Design, Collecting, and Collecting Design

Everything is designed, and everything is collectible. 

Everything is designed. We might think of something as bad design. And we might attribute what we think of as bad design to a lack of design. But nonetheless, if some thought and intention went into its making, technically—it was designed. 

Design comes in many flavors, from the carefully planned drawings of a professional designer, to the unspoken dictates of a community’s vernacular tradition. Indeed, some of the best examples of good design have been passed down to us through generations of nameless engineers, users, and tinkerers whose tiny innovations and gradual improvements have shaped the world as we know it and the objects within it.

And everything is collectible. A collection is a grouping of anything that has been collected, or gathered together. Since anything can potentially be collected, everything is collectible—whether or not the authorities deem something as officially “collectible”, or other people think of it as “worthy” of collection. 

When Public Sale catalogers write lot descriptions, we tend to reserve the term “collection” for a grouping of items that share a certain quality or category but have a breadth of provenance such that they would not be called a “set”—which implies completeness, or a “series”—which implies singularity of origin. They may have been the former owner’s collection, or they may have been gathered into a lot that could become a potential collection for a new owner—whether either owner thinks of them as a proper “collection” or not.

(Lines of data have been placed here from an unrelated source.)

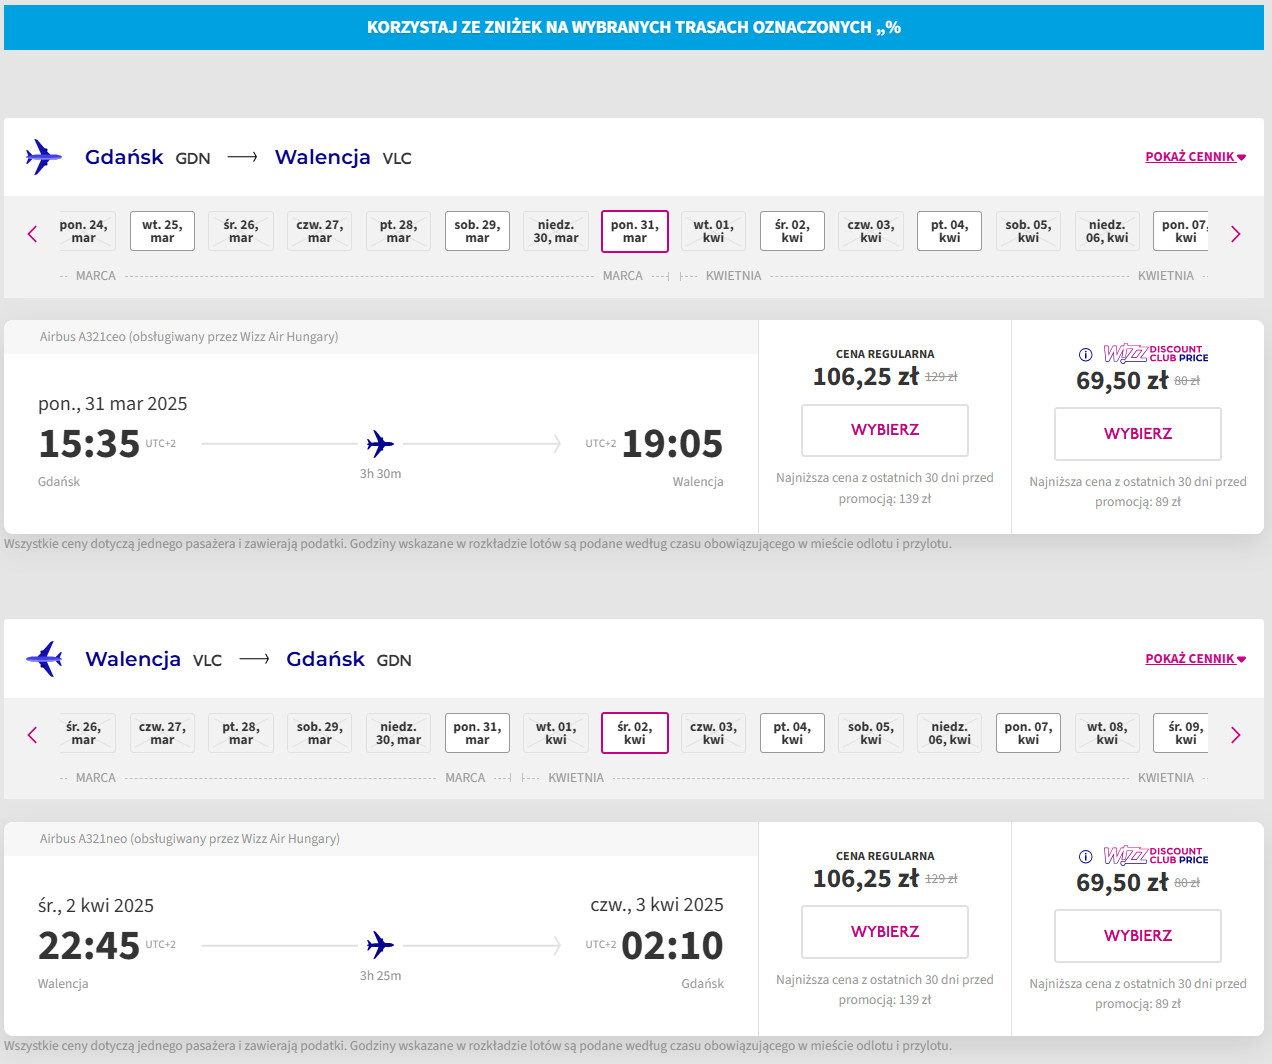The image size is (1272, 1064).
Task: Click next dates arrow for Gdańsk–Walencja flight
Action: click(1235, 234)
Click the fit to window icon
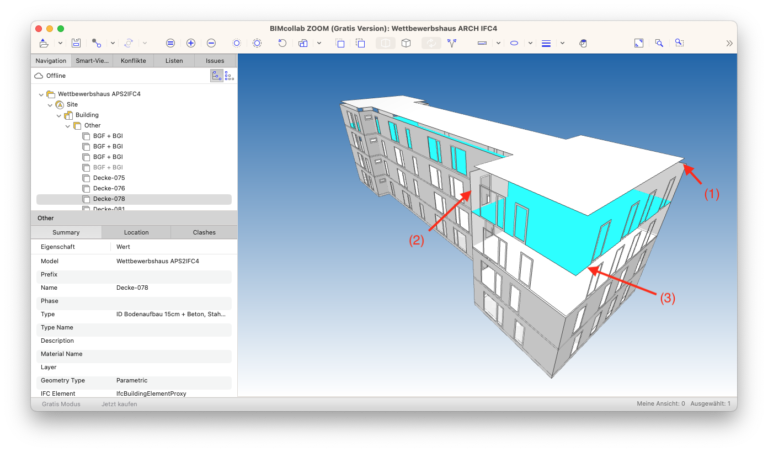The image size is (768, 452). coord(638,43)
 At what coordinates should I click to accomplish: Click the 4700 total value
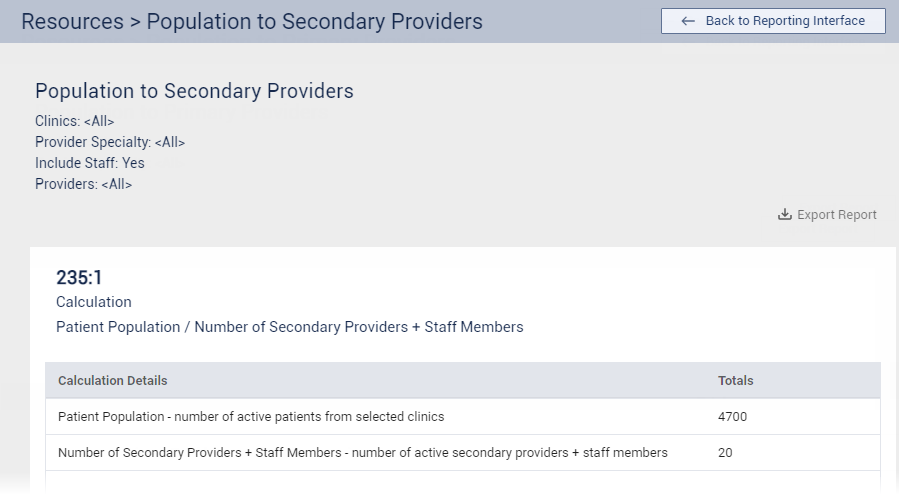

Since everything is designed, and everything is collectible, the practice of collecting design can take a multitude of forms. Our Modern Blueprint auction features many chairs from one local collector. This particular collector gathered these chairs together not because all the chairs were the work of a single famous designer. It wasn’t because they were all chairs of a certain type, or a certain era, style, or material. No, this collector’s criterion for inclusion was that each chair in the collection should be a chair that might one day be collectible. You might call it a practice of meta-collecting, an ongoing act of curatorial selection that becomes a kind of self-fulfilling prophecy.

Of course, we all have more than one chair in our homes, but we don’t all consider ourselves chair collectors. What number constitutes a collection: three? Simply more than the average person would have? It seems there are as many ways to disagree on collecting as there are ways to collect. But perhaps one way of distinguishing a collection from any mere grouping is that there is a sense of design behind the collection itself. It feels like it was collected with some care, some intention.

And one of the gratifying things about bringing items up for auction is that they can be presented as objects of contemplation, as unique lots worthy of consideration, specimens of diverse taxonomies limited only by the bidder’s imagination—and potential acquisitions for every future collector.